Hospital Food: Unappetizing Meals for Sick People

Anyone who has spent time in a hospital knows that the food is standardized, bland, overcooked and under-spiced. Kate Washington became deeply interested in the subject when her husband spent several weeks unable to eat and then was charged with gradually getting back to regular meals. He didn't feel good, and hospital meals did not entice him to make an effort to eat. There are reasons behind the way food is in hospitals: the need to deliver scientific nutrition without doing harm, and the industrial scale of feeding all those patients.  

In the move from individual at-home care and feeding for sick patients to mass institutions, medical science shifted to a big-picture, data-driven set of prescriptions and practices. Doing so undeniably saved lives, thanks to astonishing medical advances. But in the midst of institutionalizing and standardizing care, the medical establishment may have lost sight of the function of appetites and individual taste.

▶ _Problem details_
Continue the passage on hospital food from its last sentence.

▶ _Source material_
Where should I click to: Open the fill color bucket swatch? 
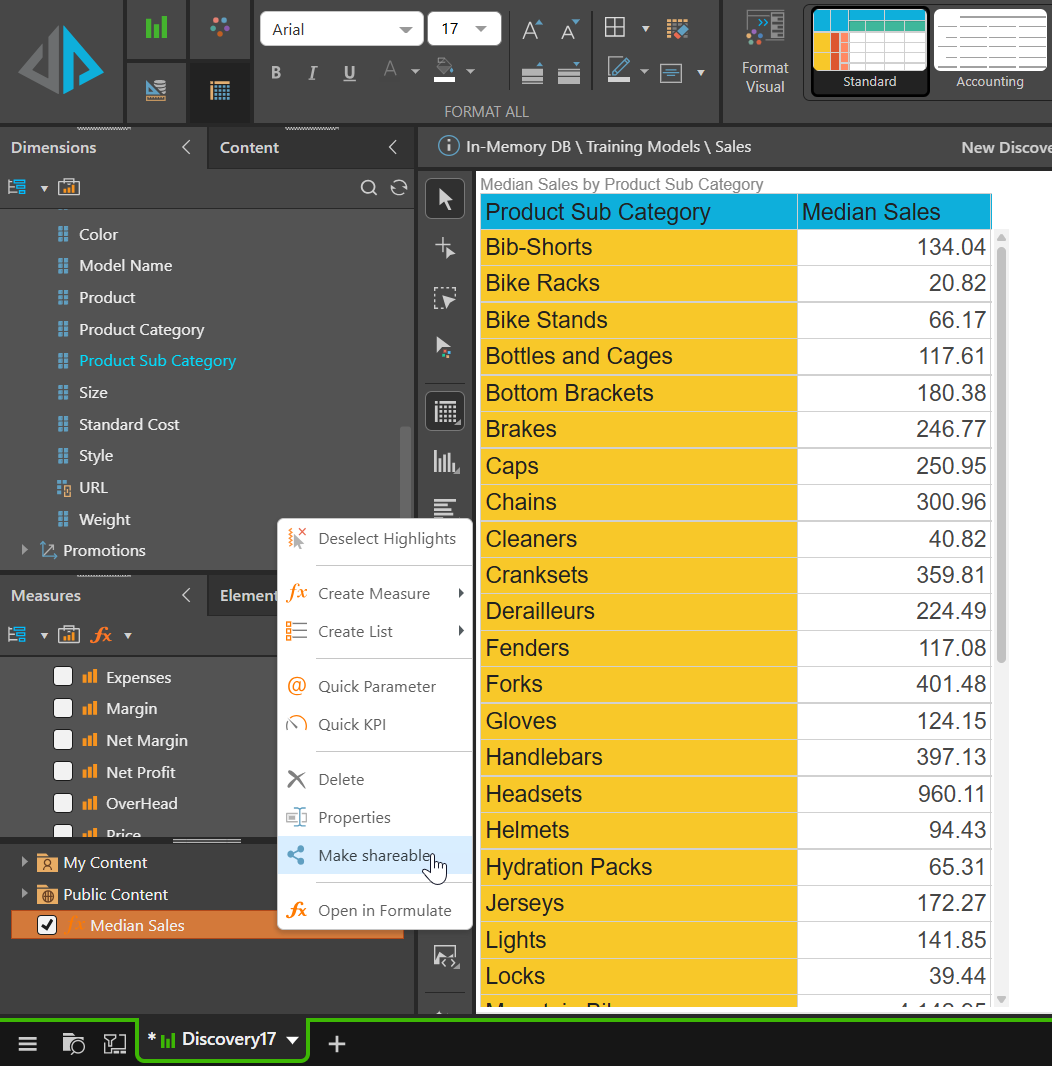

▶ _Answer to the exercise_
Food — for many patients one of the few sensory pleasures they can enjoy — can be an important, healing part of that corrective shift. Catering to patients’ tastes and preferences can certainly be more expensive, yet as Brad and I both learned, it can make a huge difference to the very sick, who may have lost almost all sense of themselves. Eating, among the most basic of human acts, can help reawaken that sense.

Washington turned to cookbooks from hundreds of years ago to find food that would appeal to a patient who didn't want to eat, in recipes from a time when the sick were cared for at home. And she researched the switch from home convalescence to the business of feeding modern hospital patients to find out why hospital food is so bad. The good news is that some institutions are trying new methods to make it better. Read about how hospital food got that way at Eater. -via Digg

(Image credit: Allegra Lockstadt)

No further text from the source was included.